The song "The Fun Machine Took a Shit & Died" was recorded for a CD single released with pre-ordered copies of the album at Insound.com and Newbury Comics, and it later appeared as a bonus track on the Brazilian, German, and Japanese editions of the album.

=== Bulby, Xfm and soundtracks ===

We're making these mock commercials for the new record. Josh was talking about this kind of naïve point in time when TV and commercials kicked in with cartoon characters selling cigarettes and stuff like that. Like Fred Flintstone buying Camels. So we decided to invent a character called Bulby to sell our new record.
— Troy Van Leeuwen interview with SuicideGirls

The full track "Sick, Sick, Sick" was leaked online, countered by the posting of a promotional video to the band's site featuring a "sales pitch" for Era Vulgaris by two anthropomorphic lightbulbs, followed by an official streaming of "Sick, Sick, Sick" with lyrics displayed in the background.

On May 2, 2007, Homme, Van Leeuwen, and new band member Dean Fertita appeared on London radio station Xfm, performing an acoustic set that included the tracks "3's & 7's", "Into the Hollow", and "Suture Up Your Future".

It was announced that songs would appear in the video games Madden NFL 08, Guitar Hero III: Legends of Rock, and Rock Band, specifically that the track "3's & 7's" would be featured in Madden NFL 08 and Guitar Hero III: Legends of Rock. Both "3's & 7's" and "Sick, Sick, Sick" are available as downloadable content on Rock Band and Rock Band 2. In addition, "Make It wit Chu" was later included in Guitar Hero 5.
----------------------------------------
EXERCISE REQUIREMENTS ::
1. Answer these from the Era Vulgaris passage:
(a) On what radio station did Homme, Van Leeuwen, and Dean Fertita perform an acoustic set on May 2, 2007?
(b) What name was given to the character invented to sell the new record?
(c) Which song was later included in Guitar Hero 5?
2. Write out everything in the Era Vulgaris passage from "We're making these" down to "in the background.".
3. Extend the Era Vulgaris passage beyond its last sentence.
The items that come next aren't needed for anything here.
----------------------------------------
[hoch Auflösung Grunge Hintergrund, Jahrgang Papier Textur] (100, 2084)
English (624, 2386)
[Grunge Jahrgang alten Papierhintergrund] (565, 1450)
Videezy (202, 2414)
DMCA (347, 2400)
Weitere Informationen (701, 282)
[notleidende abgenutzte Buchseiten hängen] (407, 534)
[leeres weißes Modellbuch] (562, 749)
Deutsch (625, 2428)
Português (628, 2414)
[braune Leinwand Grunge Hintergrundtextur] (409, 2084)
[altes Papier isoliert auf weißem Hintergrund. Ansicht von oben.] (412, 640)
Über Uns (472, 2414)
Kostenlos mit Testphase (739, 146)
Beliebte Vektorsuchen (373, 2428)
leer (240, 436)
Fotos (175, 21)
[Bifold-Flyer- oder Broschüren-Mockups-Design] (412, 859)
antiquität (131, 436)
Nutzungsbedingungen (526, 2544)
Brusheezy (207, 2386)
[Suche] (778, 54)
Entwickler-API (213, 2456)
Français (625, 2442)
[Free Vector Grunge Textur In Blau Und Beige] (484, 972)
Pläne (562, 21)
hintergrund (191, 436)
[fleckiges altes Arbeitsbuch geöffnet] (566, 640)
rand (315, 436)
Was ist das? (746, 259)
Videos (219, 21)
----------------------------------------
TASK RESULTS ::
1.
(a) Xfm
(b) Bulby
(c) "Make It wit Chu"

2.
We're making these mock commercials for the new record. Josh was talking about this kind of naïve point in time when TV and commercials kicked in with cartoon characters selling cigarettes and stuff like that. Like Fred Flintstone buying Camels. So we decided to invent a character called Bulby to sell our new record.
— Troy Van Leeuwen interview with SuicideGirls

The full track "Sick, Sick, Sick" was leaked online, countered by the posting of a promotional video to the band's site featuring a "sales pitch" for Era Vulgaris by two anthropomorphic lightbulbs, followed by an official streaming of "Sick, Sick, Sick" with lyrics displayed in the background.

3.
== Artwork ==

Stumpy the Pirate, one of several characters created to promote the album.

The album's cover features the two lightbulbs from the promotional video, Bulby and his pirate accomplice (pictured right), marking a change from the plainer designs of the bands' previous albums. According to Homme, the light bulb represented "…what you perceive to be a great idea that really is not that great of an idea". The cover was a slip of paper, with a simplified credits page on the back side, marked with the outline of the record. The typography follows an Old English style font; Blackmoor, with the 'Spermy Q' seen on their album Songs for the Deaf.

An art booklet was also included, featuring "Bulby" and several other characters which unfolded to display a pin-up advertisement for the album, following the 1950s advertising satire as the rest of the album art followed. The lack of liner notes for the album was remedied when the official website allowed users to view an e-booklet, containing more detailed liner notes, lyrics, and previously unseen artwork. The green light bulb with the pirate hat, eye patch and peg leg is known as "Stumpy".

Some copies of the album cover contain a red and yellow rectangle spoofing the Parental Advisory seal, reading "Rental Advisory: Freedom Not for Purchase". Coincidentally, it was the first Queens of the Stone Age album since Rated R to not bear a genuine Parental Advisory seal.

The lightbulb characters were created by Morning Breath Inc. with overall art direction from Jason Noto and Doug Cunningham of Morning Breath Inc.

== Reception ==

Reviews for the album were generally positive with a rating of 75 out of 100 on Metacritic, a decline from their previous two studio albums. Uncut and Allmusic's reviews were particularly glowing, with the latter noting how Era Vulgaris is "as different from Lullabies as that was to their dramatic widescreen breakthrough, Songs for the Deaf". Originally awarding the album with a four-and-a-half star rating, Allmusic changed this to a four-star rating in 2013 upon the release of the band's follow-up ...Like Clockwork.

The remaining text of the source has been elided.